Il était une fois la beauté du corps. Elle racontait les dieux enivrés et amoureux ; elle racontait la solitude resplendissante des mystiques assoiffés d'éternité ; elle racontait les poètes errant sur les chemins de l'esprit et de l'amour ; elle racontait les soldats et les chevaliers défendant les civilisations ancestrales ; elle racontait les guerriers et les jeunes filles, les vieillards et les vieilles femmes, les voleurs et les bienfaiteurs. Je ne sais pas où est passée cette beauté des corps qui étaient des tours éburnéennes, mais je crois que personne ne le sait. Reviendra-t-elle ? Peut-être, du moins on l'espère. Mais quand la chute devient tonitruante, on ne sait plus où se réfugier pour ne pas voir, pour invoquer la cécité, pour souhaiter que le soleil s'éteigne, que la lumière défaille, que le désespoir nous étouffe. Car tout est plus acceptable que la résignation à la fin de la beauté. Et le corps, pour l'essentiel, est réduit aujourd'hui à ce chant funèbre que même un miracle ne saurait transformer en symphonie.
A moins que Dieu ne réapparaisse et ne restitue au corps l'âme somptueuse et discrète qui s'en allait le narguer, pour voir, en secret, ce qu'il deviendrait en le quittant.

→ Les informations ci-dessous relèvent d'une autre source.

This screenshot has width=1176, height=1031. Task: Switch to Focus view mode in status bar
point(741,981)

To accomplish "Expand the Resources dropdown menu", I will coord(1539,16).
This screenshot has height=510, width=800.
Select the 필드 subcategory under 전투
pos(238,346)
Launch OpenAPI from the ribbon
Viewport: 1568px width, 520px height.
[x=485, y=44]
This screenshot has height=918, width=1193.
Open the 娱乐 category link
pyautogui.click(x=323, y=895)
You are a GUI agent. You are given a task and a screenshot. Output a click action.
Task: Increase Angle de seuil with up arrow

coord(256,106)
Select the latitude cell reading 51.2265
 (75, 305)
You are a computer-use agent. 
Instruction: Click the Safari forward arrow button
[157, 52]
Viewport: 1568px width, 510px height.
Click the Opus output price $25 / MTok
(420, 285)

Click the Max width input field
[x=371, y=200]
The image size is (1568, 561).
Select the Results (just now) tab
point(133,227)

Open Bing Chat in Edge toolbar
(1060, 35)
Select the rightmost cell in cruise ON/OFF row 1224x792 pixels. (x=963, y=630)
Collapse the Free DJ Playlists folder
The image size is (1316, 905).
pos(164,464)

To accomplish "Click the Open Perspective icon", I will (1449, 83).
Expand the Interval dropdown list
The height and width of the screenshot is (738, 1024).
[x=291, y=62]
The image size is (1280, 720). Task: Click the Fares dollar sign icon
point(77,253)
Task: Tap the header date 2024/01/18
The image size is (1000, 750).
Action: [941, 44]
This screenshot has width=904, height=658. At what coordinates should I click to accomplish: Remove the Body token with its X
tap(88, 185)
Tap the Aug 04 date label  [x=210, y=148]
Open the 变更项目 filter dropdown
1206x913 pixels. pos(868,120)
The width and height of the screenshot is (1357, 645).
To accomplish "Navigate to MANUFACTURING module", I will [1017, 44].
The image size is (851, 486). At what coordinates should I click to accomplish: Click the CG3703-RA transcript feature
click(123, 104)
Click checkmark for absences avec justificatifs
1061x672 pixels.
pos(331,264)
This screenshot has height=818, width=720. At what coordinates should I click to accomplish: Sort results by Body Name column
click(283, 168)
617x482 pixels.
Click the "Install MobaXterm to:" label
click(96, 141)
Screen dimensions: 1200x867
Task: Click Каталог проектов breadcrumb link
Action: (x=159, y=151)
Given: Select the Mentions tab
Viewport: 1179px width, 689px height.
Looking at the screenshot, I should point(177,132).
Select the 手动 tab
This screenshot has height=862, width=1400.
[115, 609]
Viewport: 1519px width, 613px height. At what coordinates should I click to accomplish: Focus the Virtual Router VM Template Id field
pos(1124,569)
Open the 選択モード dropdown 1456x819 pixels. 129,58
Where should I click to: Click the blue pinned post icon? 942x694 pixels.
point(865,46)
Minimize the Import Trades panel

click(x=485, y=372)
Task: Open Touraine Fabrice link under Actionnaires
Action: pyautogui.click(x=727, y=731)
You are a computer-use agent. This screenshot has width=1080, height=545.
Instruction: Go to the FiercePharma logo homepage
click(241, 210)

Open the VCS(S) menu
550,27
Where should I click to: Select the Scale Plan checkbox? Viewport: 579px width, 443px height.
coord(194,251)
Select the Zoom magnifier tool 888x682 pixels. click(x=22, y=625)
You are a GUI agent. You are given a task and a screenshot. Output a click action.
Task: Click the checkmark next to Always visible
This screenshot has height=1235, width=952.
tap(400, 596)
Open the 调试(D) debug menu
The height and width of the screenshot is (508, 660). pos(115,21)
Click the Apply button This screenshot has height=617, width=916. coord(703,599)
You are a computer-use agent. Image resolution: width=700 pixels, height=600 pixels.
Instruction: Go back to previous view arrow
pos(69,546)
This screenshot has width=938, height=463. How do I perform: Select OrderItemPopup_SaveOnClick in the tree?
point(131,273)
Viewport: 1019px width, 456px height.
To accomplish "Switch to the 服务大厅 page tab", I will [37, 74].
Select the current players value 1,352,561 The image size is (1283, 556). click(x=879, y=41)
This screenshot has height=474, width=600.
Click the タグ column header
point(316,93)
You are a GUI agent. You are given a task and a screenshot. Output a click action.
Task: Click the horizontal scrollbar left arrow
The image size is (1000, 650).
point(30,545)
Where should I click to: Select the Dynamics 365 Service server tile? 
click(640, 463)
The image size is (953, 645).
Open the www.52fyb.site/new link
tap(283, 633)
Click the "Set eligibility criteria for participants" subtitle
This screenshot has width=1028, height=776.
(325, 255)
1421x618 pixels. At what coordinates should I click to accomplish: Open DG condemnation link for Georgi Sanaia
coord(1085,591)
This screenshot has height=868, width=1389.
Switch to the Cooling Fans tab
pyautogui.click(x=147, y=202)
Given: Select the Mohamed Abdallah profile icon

Voilà : nous savons maintenant. Nous qui lisons les journaux, qui regardons la télévision, qui allons au cinéma, qui fréquentons les théâtres, qui nous tenons parmi les gens, qui nous nourrissons de publicité. Nous savons que les corps sont des apparences. Des images défraîchies, autrefois aussi séduisantes que les visages de ceux qui les ont créées. Que reste-t-il d'un regard dans lequel on ne peut lire une émotion ? Quel est l'effet d'une bouche figée dans le silence ? Quelle est la signification d'un geste qui rappelle une consommation banale qui pourrait être suscitée par d'autres éléments, mais pas nécessairement par un corps ? Rien. Et c'est l'annulation de la personne devenue objet qui devient essentielle à nos vies hébétées où rien n'est là où il devrait être. Nous regardons à l'intérieur de nous-mêmes et nous ne voyons plus rien. Et nous nous demandons : mais comment, il y a encore peu de temps, je me parlais à moi-même et maintenant je vois le vide en moi ? Oui, pour nous reconnaître, nous avons besoin du miroir. Et ce que nous y voyons reflété, c'est ce que les autres veulent voir de nous. Tout sauf la beauté.
Je vais manquer de temps, mais je continuerai à aimer le corps comme le tabernacle de l'âme. Et je l'honorerai. Je prierai pour lui. Je le soutiendrai lorsqu'il sera faible. Et à la fin, je demanderai qu'une bénédiction descende sur lui. Et, je l'espère, la dernière image qui passera devant mes yeux sera d'une beauté infinie qui m'emmènera là où les images se pressent et les rencontres s'épaississent. Là où les âmes caresseront les corps qu'elles ont habités, les reconnaissant enfin pour ce qu'ils sont. Alors, la pandémie qui nous a assaillis et volé notre beauté prendra fin. Si Dieu le veut.